[Opening PROVIDED ENTRIES section]

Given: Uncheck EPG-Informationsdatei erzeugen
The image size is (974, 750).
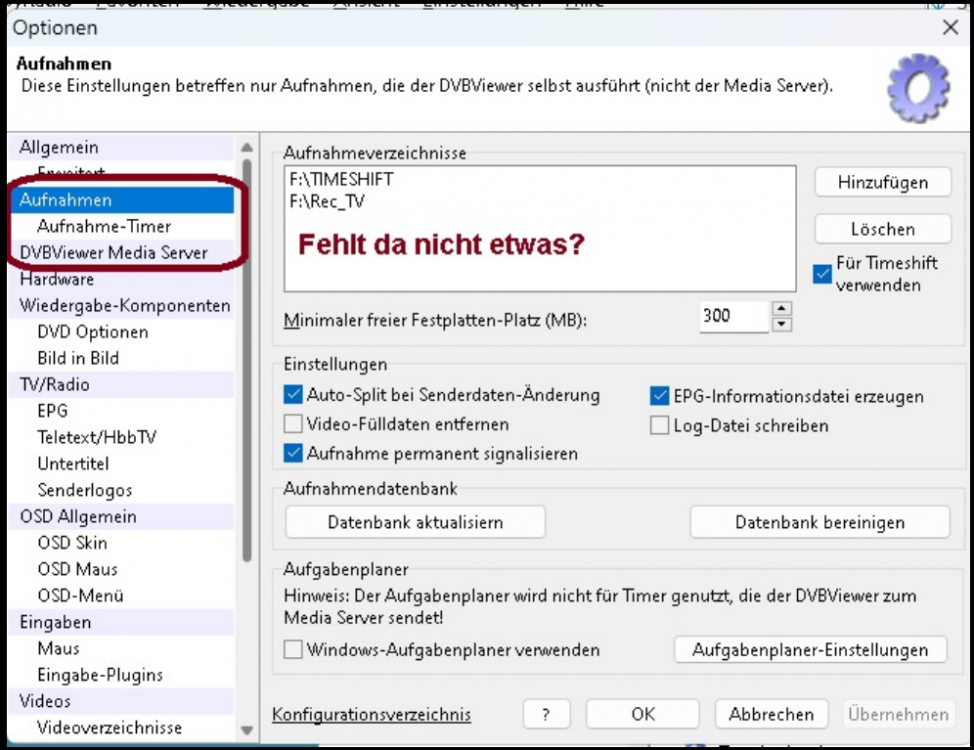Looking at the screenshot, I should pos(659,396).
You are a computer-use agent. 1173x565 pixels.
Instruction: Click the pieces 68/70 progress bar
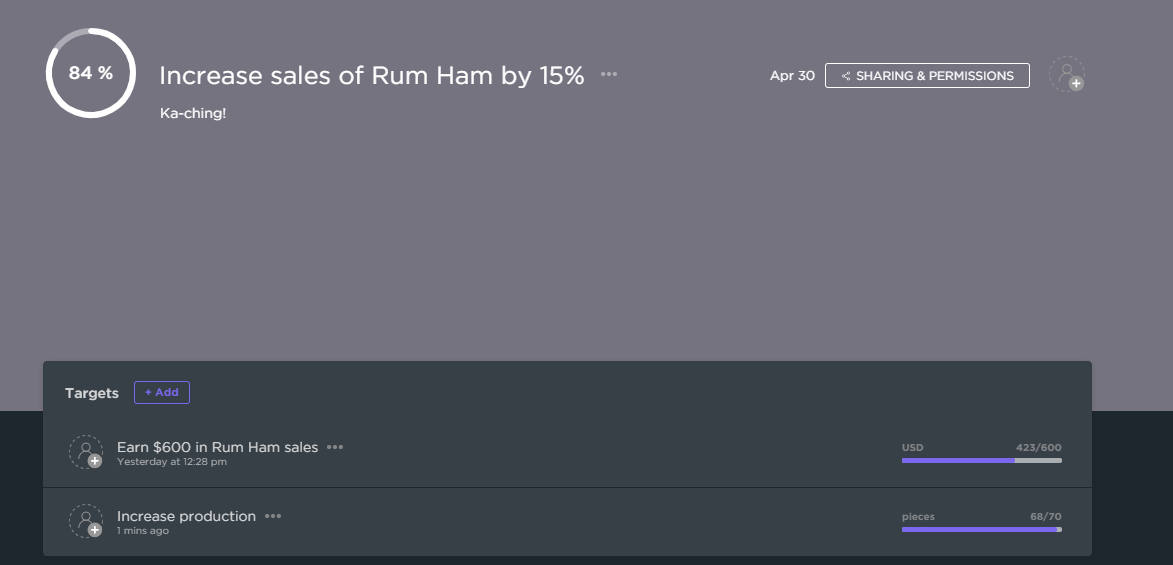(x=981, y=529)
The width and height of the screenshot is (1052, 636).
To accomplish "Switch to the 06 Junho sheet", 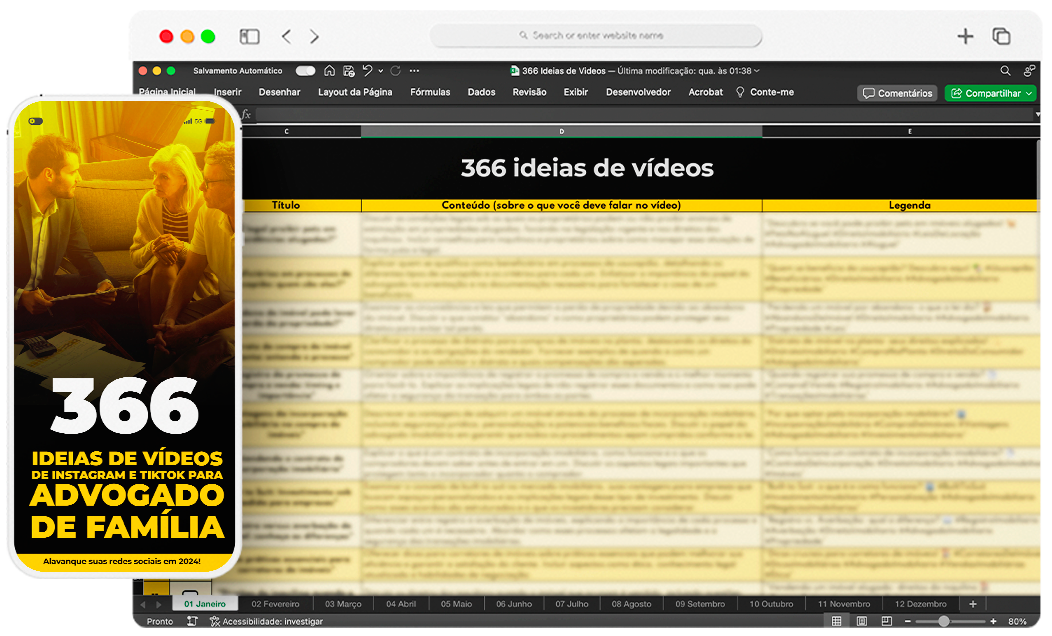I will pyautogui.click(x=514, y=604).
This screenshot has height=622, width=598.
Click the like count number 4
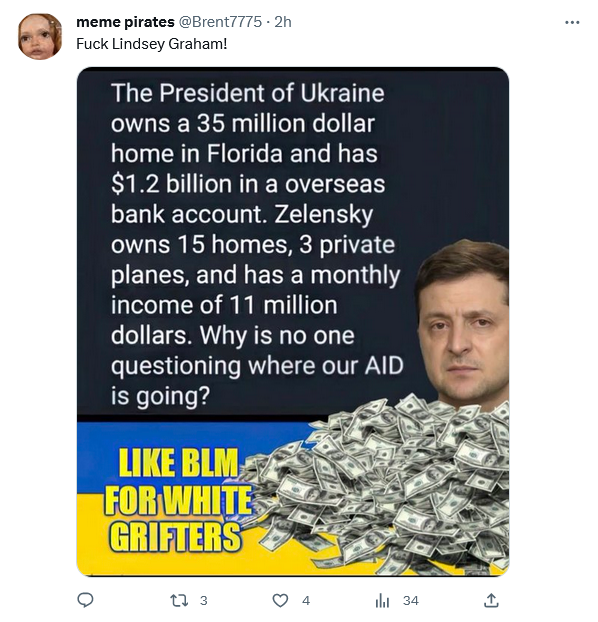tap(306, 601)

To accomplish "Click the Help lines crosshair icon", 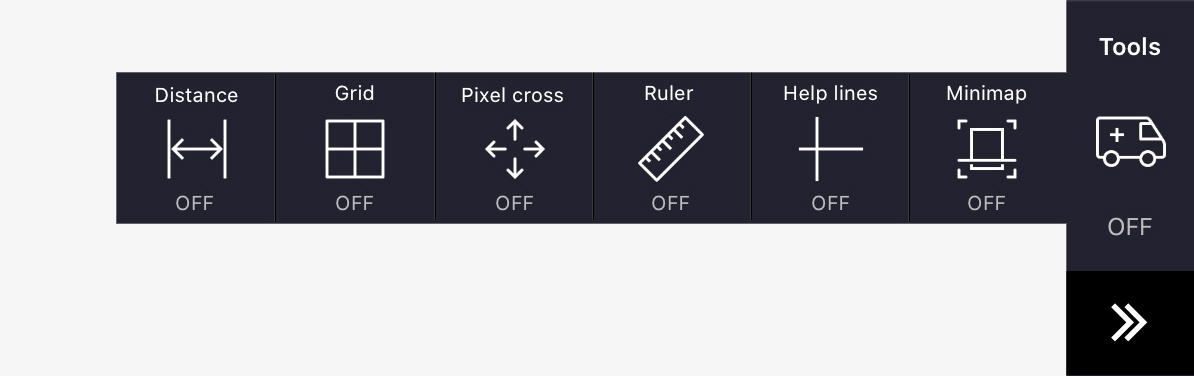I will [830, 149].
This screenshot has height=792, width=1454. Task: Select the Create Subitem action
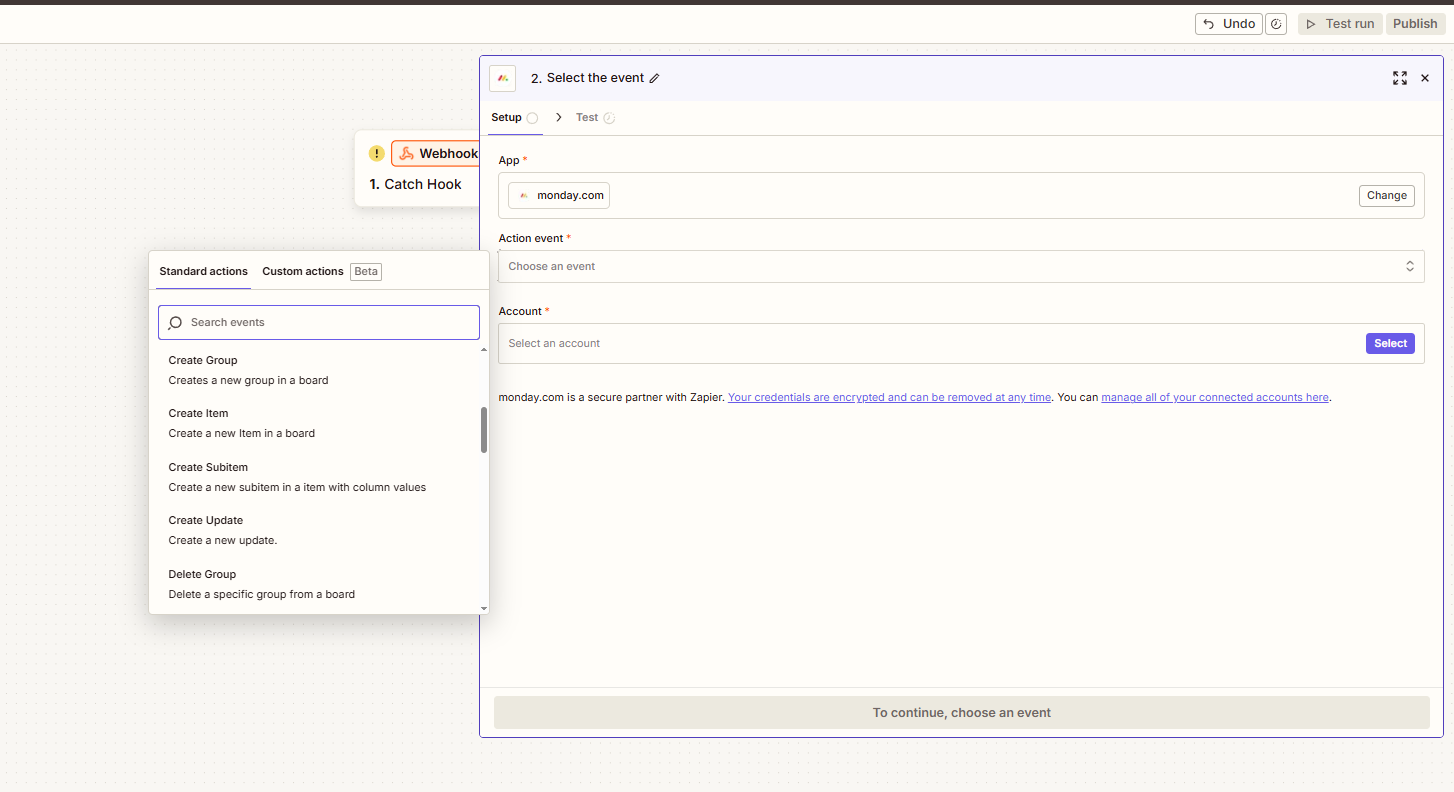coord(208,467)
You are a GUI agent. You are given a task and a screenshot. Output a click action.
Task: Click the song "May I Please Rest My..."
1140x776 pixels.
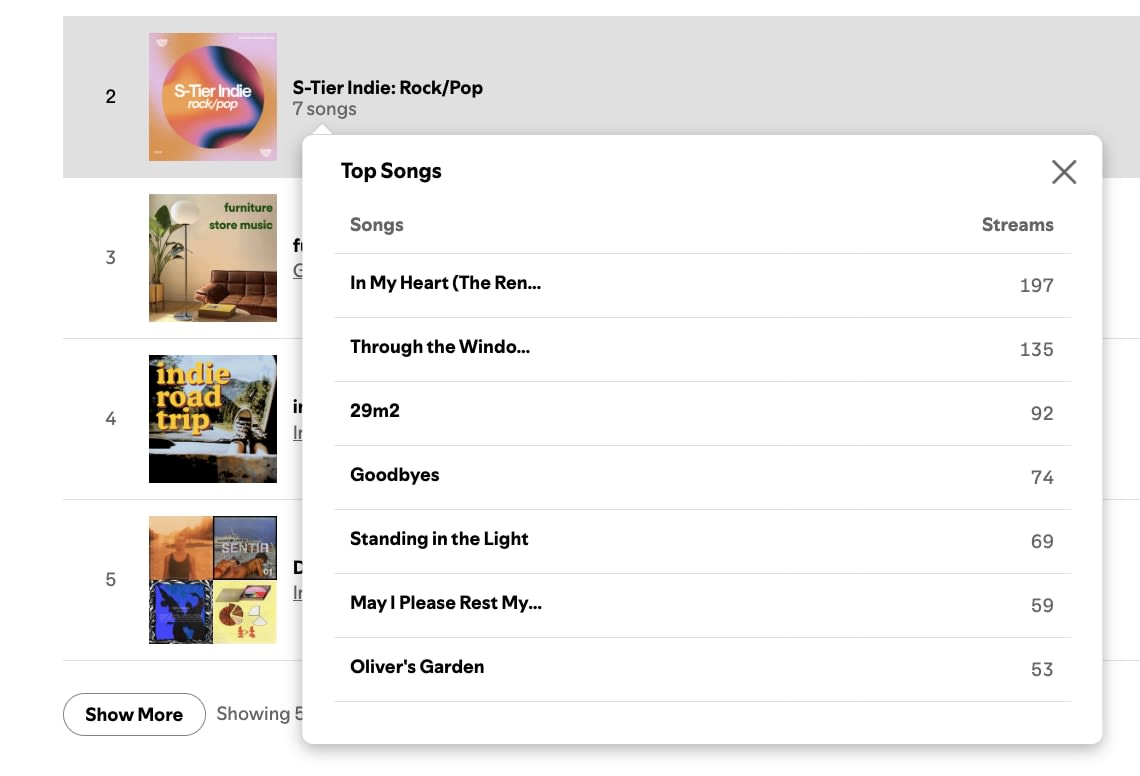point(445,603)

[Closing PROVIDED ENTRIES section]

→ EXERCISE AIM: Scan the records above for the string "agent", then copy each line where it turns up.

→ RESULT OF THIS TASK:
You are a computer-use agent. 1173x565 pixels.
You are a GUI agent. You are given a task and a screenshot. Output a click action.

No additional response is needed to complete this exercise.